Iran : Le nom de Téhéran

Dans le chaos et l’effervescence des capitales mondiales, il est parfois déroutant pour un étranger d’y trouver rapidement sa place. Et Téhéran avec ses 9 millions d’habitants n’aurait pas dû déroger à la règle. Nous ne savions pas alors pouvoir compter sur quelques aides précieuses. Comme toutes les grandes cités, Téhéran est une ville où l’automobile a pris le pouvoir. La pollution, le bruit permanent et l’engorgement récurrent des grandes artères en est la résultante. Il faut apprendre rapidement les codes tacites de la circulation piétonne. Ainsi pour traverser un boulevard de cinq ou six voies, le seul moyen d’y arriver est de s’engager franchement en marchant doucement au milieu des véhicules et du bruit assourdissant des klaxons. On doit prendre l’habitude de se retrouver au milieu de la voie avec des voitures qui nous frôlent de part et d’autres, ne s’arrêtant jamais. Des motos viennent aussi pimenter la traversée en déboulant sans prévenir à contresens. Et même arrivés sur le trottoir, pensant être en sécurité, les deux roues s’obstinent à vous harceler en utilisant ce territoire qui ne leur est en principe pas réservé. Nous trouvons l’apaisement lorsque nous quittons les grands axes de circulations et il semble alors que même la pollution sonore ne passe la porte de ces quartiers. Les voitures sont à l’arrêt, les piétons s’autorisent à déambuler sans précaution sur la chaussée et de jeunes oliviers viennent ombrager les trottoirs.

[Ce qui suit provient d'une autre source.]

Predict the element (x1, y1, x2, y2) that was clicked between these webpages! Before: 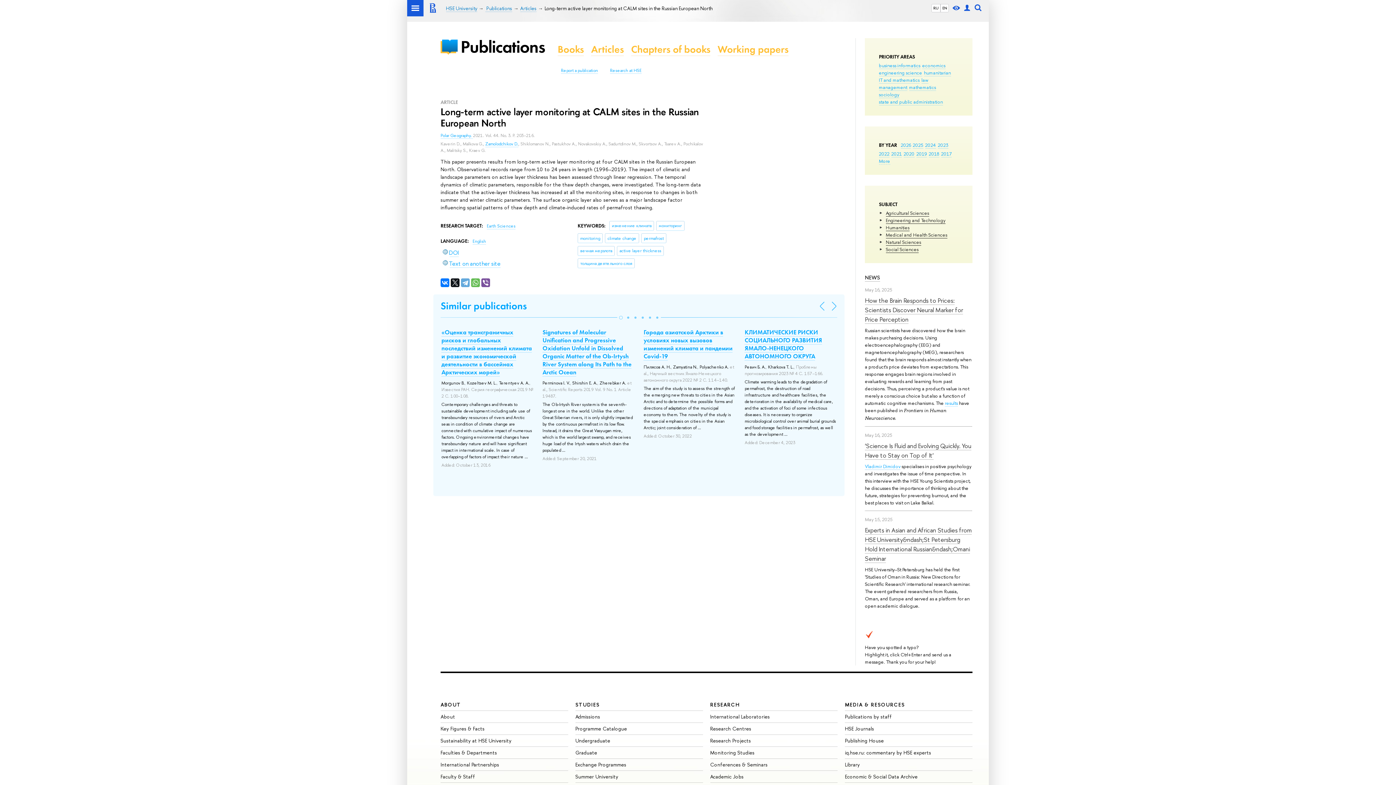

Téhéran, c’est la ville où l’histoire récente et l’actualité se croisent sur les murs. On passe devant l’inévitable ancienne ambassade américaine où en 1979, des étudiants prirent en otages le bâtiment et ses occupants devant les yeux médusés du monde occidental. Dans ces rues, on brûle les drapeaux américains, on villipende l’occident. l’Iran avait changé de visage et le nom de Téhéran semerait désormais dans les têtes, l’inquiétude et de sombres images.

Mais Téhéran, c’est aussi un Téhéranais dans le métro qui discute une heure durant de tout et n’importe quoi et nous quitte en disant qu’au moindre souci, nous devons appeler autour de nous et qu’il y aura toujours quelqu’un pour aider. Téhéran, c’est une Téhéranaise qui demande en français ce que nous aimons en Iran, qui parle de son métier de professeur de français à l’ambassade de Côte d’Ivoire à Téhéran et repart en nous souhaitant un grand et bon voyage. Téhéran, c’est cet iranien rencontré devant une porte close d’un musée et qui nous emmène visiter en sa compagnie une autre exposition ailleurs dans la ville. Téhéran, c’est un taxi man de mère normande qui nous hèle en pleine rue en entendant parler français. Conversation joyeuse au milieu des voitures et des innombrables taxis jaunes. Téhéran, c’est cette jeune femme qui nous extirpe du brouhaha épuisant d’une gare routière en nous accompagnant acheter des billets de bus. Puis de repartir aussi furtivement qu’elle était apparue, le temps d’un sourire et d’une main tendue. Téhéran, c’est ce nombre sidérant de femmes et d’hommes qui engagent des discussions tout au long de la journée et qui demandent toujours si nous avons besoin d’aide. Téhéran, ce sont des Téhéranaises et des Téhéranais qui nous ont guidés au quatre coins de la ville avec une bienveillance touchante pour faire de Téhéran, la ville maudite, une cité où il fait bon déambuler. Et si durant tout notre séjour, nous n’avons pas croisé d’occidentaux, nous pouvons affirmer que nous n’avons jamais été seul. Le jour où un voyageur étranger partira à la découverte de Téhéran et avouera le soir n’avoir fait aucune rencontre, ce voyageur là n’est pas encore né ou alors est un fieffé menteur.